**Seitentext**
————————

Die Beschwerdeführer halten sich seit bald neun Jahren in Österreich aufgrund vorübergehender Aufenthaltsberechtigungen nach dem Asylgesetz rechtmäßig im Bundesgebiet auf. Die lange Dauer ihres ersten Asylverfahrens von fast fünf Jahren und des zweiten Asylverfahrens von zwei Jahren ist ihnen dabei nicht zuzurechnen; insbesondere setzten die Beschwerdeführer keine verfahrensobstruierenden Handlungen, sodass ihnen die Dauer des Verfahrens nicht angelastet werden kann (vgl. VfGH 03.10.2013, U 477/2013; VfGH vom 21.02.2014, U 2552/2013; VfGH 06.06.2014, U 145/2014).
Die BF sind strafrechtlich unbescholten. In dieser Zeit entwickelten die BF ein schützenswertes Privatleben in Österreich, von welchem sich das erkennende Gericht insbesondere im Rahmen der mündlichen Beschwerdeverhandlung zu überzeugen vermochte.
BF1 und BF2 bemühten sich im Zuge ihres bisherigen Aufenthaltes sichtlich um die Erlernung der deutschen Sprache. Der BF1 legte ein Sprachzeugnis des ÖIF hinsichtlich der bestandenen Prüfung/Niveau A2 vor und beabsichtigt einen weiteren Sprachkurs zu absolvieren, wobei BF1 im Rahmen der Verhandlung in einem ansprechend guten Deutsch kommunizieren konnte. Obzwar die BF2 noch über kein Deutschprüfungszeugnis verfügt, hat auch sie im Rahmen der Verhandlung gezeigt, dass sie mit den vorhandenen Deutschkenntnissen in der Lage ist den Alltag bewältigen zu können. Hinsichtlich der Deutschkenntnisse des BF3, konnte vielmehr festgestellt werden, dass sich diese auf muttersprachlichem Niveau bewegen, was auch auf seinen jüngeren Bruder, den BF4, zutrifft. Zwar beziehen die Beschwerdeführer nach wie vor Leistungen aus der Grundversorgung, doch konnte BF1 durch Vorlage einer Einstellungszusage belegen bzw. durch seine Angaben im Rahmen der Beschwerdeverhandlung glaubhaft vorbringen, dass er für den Fall einer Beschäftigungsbewilligung bzw. eines Aufenthaltsrechtes in der Lage wäre sich selbst und die Familie zu erhalten.

————————

**Aufgabe**
Liste alle Entscheidungen des VfGH auf, die im Seitentext zitiert werden, jeweils mit Datum und Geschäftszahl.

**Bereitgestellte Daten**

————————

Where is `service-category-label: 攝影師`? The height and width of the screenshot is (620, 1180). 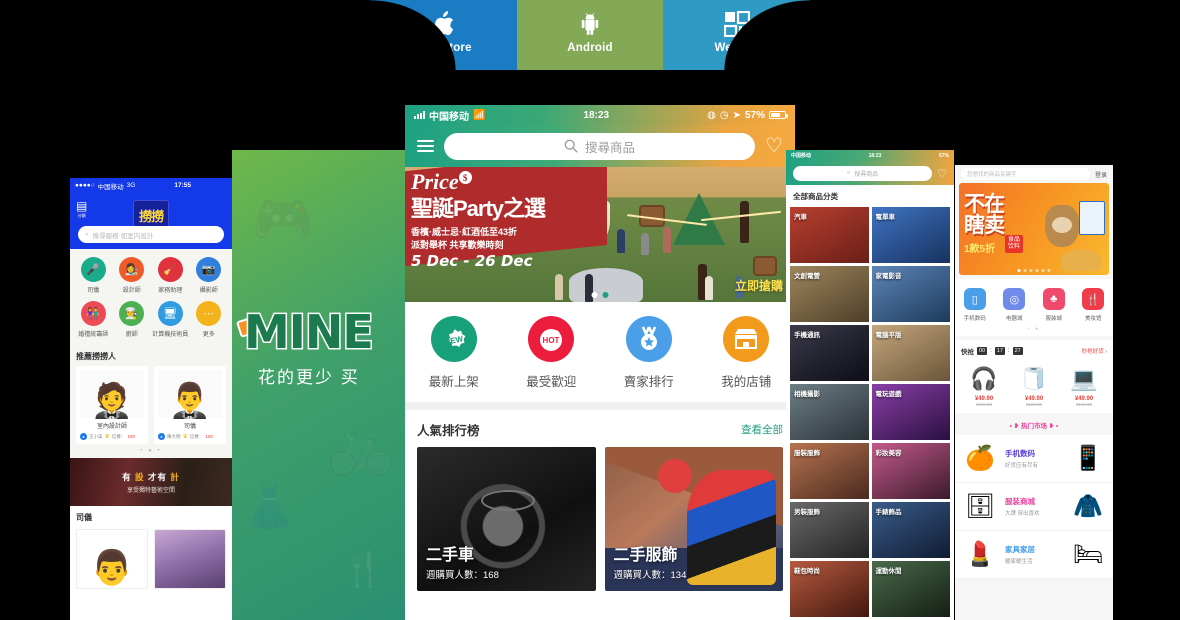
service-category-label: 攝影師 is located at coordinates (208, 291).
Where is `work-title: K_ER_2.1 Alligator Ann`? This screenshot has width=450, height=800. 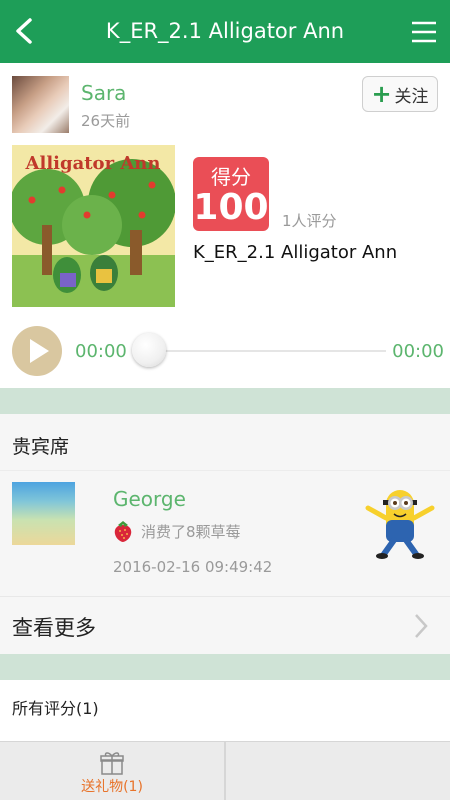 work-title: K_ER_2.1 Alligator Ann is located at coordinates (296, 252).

————————

**Lösung**
- VfGH 03.10.2013, U 477/2013
- VfGH 21.02.2014, U 2552/2013
- VfGH 06.06.2014, U 145/2014